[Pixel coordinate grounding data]

*** Block opens ***

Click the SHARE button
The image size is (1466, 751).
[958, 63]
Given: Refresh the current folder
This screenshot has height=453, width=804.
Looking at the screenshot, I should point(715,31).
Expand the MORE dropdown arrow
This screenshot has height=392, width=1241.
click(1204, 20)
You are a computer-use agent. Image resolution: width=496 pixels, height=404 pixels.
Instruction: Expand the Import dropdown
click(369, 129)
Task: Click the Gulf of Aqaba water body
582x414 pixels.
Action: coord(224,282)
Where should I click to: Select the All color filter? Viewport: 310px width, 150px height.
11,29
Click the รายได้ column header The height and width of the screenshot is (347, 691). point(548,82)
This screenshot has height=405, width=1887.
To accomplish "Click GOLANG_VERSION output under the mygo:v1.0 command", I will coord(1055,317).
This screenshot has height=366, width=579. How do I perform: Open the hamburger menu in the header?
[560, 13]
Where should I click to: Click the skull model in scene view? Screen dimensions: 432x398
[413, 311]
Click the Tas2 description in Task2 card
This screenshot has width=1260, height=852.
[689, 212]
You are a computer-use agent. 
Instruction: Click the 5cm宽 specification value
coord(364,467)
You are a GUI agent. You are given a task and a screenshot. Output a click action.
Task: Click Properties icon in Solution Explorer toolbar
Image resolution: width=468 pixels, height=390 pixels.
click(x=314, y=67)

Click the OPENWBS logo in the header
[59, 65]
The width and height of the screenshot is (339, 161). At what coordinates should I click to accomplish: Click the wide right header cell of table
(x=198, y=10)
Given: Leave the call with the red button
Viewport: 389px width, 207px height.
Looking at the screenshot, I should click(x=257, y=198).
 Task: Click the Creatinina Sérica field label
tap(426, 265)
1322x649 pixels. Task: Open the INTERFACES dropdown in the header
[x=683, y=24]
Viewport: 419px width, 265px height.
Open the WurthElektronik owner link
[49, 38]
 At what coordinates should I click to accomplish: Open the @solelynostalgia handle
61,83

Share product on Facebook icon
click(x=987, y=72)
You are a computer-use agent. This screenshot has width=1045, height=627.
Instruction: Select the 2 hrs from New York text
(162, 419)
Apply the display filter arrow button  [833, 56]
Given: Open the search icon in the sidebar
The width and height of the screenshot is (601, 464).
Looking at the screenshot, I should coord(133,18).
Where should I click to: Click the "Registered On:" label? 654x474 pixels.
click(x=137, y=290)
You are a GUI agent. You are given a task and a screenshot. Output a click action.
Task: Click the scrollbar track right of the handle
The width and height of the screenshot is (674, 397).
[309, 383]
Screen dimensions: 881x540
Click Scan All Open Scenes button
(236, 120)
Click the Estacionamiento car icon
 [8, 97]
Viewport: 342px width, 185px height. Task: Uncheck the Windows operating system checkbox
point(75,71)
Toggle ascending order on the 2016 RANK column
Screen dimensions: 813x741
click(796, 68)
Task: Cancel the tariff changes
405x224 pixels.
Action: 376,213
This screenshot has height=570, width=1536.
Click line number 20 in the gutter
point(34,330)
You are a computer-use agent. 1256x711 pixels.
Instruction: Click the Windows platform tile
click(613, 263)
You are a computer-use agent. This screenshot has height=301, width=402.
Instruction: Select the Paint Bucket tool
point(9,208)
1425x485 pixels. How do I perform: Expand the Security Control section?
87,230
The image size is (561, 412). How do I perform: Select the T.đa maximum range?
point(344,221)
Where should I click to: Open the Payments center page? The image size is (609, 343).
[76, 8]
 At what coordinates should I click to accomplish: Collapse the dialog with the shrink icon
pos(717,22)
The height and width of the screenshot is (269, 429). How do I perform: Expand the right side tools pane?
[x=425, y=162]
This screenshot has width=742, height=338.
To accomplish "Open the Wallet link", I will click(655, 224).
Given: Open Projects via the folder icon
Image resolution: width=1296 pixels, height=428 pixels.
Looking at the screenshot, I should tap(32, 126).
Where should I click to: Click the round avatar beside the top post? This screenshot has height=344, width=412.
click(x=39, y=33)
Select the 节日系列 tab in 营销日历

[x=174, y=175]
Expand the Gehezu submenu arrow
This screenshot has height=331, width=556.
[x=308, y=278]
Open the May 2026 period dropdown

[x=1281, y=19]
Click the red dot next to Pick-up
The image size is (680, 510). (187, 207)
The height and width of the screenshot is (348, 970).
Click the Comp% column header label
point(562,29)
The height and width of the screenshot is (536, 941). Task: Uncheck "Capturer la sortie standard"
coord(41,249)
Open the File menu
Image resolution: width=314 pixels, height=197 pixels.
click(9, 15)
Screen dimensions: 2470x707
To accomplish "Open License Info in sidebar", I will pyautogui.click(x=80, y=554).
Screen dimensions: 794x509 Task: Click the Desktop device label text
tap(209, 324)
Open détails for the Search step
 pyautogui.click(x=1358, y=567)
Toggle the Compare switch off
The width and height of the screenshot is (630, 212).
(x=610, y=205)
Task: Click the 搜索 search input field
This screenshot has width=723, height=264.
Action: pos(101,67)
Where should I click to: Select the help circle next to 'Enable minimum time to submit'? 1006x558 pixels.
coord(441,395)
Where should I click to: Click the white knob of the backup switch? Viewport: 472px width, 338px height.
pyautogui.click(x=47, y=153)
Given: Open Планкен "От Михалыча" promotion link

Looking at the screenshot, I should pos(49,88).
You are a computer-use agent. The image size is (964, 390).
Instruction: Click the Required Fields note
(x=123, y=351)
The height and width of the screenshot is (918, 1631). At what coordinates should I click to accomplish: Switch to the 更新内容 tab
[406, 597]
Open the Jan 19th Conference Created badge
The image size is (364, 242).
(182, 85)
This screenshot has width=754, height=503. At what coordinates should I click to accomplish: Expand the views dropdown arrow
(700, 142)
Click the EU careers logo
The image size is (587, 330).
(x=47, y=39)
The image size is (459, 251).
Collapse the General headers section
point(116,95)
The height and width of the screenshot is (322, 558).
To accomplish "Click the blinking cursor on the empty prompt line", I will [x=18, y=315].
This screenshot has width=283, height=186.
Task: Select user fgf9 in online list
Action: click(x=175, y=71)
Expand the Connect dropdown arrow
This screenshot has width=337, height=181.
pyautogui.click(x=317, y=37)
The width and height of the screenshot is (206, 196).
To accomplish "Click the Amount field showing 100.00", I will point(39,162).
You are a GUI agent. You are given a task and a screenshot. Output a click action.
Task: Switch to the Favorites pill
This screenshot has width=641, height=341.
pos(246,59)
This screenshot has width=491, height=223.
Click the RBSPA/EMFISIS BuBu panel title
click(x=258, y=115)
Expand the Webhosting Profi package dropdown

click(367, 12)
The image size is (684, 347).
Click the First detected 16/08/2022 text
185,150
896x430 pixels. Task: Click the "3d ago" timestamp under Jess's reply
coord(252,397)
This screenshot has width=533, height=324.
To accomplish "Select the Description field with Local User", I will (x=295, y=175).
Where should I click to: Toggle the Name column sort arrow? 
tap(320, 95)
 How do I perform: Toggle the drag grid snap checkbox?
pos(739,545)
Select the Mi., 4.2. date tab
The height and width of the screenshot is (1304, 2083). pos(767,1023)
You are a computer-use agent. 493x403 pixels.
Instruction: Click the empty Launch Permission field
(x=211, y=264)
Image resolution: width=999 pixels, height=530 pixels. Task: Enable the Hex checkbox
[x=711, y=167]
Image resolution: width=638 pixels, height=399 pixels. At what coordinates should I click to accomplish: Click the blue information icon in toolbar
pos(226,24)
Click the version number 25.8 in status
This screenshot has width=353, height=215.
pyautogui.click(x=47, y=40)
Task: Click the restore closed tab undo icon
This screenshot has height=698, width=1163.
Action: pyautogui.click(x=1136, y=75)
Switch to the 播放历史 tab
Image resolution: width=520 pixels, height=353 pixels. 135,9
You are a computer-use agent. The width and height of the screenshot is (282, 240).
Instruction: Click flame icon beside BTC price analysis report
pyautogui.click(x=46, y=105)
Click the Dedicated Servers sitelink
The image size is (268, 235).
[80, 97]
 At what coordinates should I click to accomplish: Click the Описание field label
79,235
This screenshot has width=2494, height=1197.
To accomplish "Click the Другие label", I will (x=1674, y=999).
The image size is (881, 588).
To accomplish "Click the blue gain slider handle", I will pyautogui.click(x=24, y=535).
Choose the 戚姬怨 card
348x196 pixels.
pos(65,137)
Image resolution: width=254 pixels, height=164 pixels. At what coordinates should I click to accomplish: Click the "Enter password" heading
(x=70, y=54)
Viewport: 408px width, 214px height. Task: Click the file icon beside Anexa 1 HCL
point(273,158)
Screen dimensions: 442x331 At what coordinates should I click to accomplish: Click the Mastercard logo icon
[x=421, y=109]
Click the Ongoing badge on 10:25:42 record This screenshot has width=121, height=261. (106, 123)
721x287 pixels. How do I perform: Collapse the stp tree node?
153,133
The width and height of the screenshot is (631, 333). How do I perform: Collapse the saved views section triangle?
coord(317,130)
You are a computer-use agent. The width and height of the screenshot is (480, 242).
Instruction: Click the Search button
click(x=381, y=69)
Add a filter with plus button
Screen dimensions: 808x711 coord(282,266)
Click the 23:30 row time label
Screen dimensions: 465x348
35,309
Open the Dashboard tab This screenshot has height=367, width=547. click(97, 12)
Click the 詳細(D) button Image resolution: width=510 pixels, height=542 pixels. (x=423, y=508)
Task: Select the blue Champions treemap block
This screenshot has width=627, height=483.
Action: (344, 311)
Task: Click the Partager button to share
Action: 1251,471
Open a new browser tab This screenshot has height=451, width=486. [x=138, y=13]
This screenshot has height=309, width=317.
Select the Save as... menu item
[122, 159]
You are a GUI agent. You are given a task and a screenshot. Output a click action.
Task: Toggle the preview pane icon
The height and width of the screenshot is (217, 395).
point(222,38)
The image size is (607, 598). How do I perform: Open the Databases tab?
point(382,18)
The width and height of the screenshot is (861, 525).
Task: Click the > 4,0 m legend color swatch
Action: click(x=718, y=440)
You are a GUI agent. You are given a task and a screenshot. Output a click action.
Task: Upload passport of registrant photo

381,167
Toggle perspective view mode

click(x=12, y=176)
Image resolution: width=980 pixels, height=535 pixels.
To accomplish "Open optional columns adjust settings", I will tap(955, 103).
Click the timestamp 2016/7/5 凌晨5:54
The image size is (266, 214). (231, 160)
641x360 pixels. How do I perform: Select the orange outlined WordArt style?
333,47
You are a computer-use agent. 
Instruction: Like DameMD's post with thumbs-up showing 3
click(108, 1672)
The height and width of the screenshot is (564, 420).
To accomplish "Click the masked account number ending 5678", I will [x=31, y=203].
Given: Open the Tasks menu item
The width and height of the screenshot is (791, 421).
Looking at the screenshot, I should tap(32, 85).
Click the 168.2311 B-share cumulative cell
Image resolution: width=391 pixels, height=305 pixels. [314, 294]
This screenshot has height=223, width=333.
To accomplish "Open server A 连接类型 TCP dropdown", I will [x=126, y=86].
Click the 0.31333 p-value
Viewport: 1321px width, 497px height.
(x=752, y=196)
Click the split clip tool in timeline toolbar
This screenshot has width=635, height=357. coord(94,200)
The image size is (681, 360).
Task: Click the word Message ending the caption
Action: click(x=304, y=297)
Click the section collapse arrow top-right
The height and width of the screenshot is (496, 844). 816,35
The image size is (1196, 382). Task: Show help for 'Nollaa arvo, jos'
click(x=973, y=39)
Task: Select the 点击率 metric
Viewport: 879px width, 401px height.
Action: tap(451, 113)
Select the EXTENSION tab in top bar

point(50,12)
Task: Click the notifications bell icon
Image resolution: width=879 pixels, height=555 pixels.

*** Block closes ***

**Description of the task**
Lines above that contain the string "folder" make up the answer.

**Expected output**
Given: Refresh the current folder
Given: Open Projects via the folder icon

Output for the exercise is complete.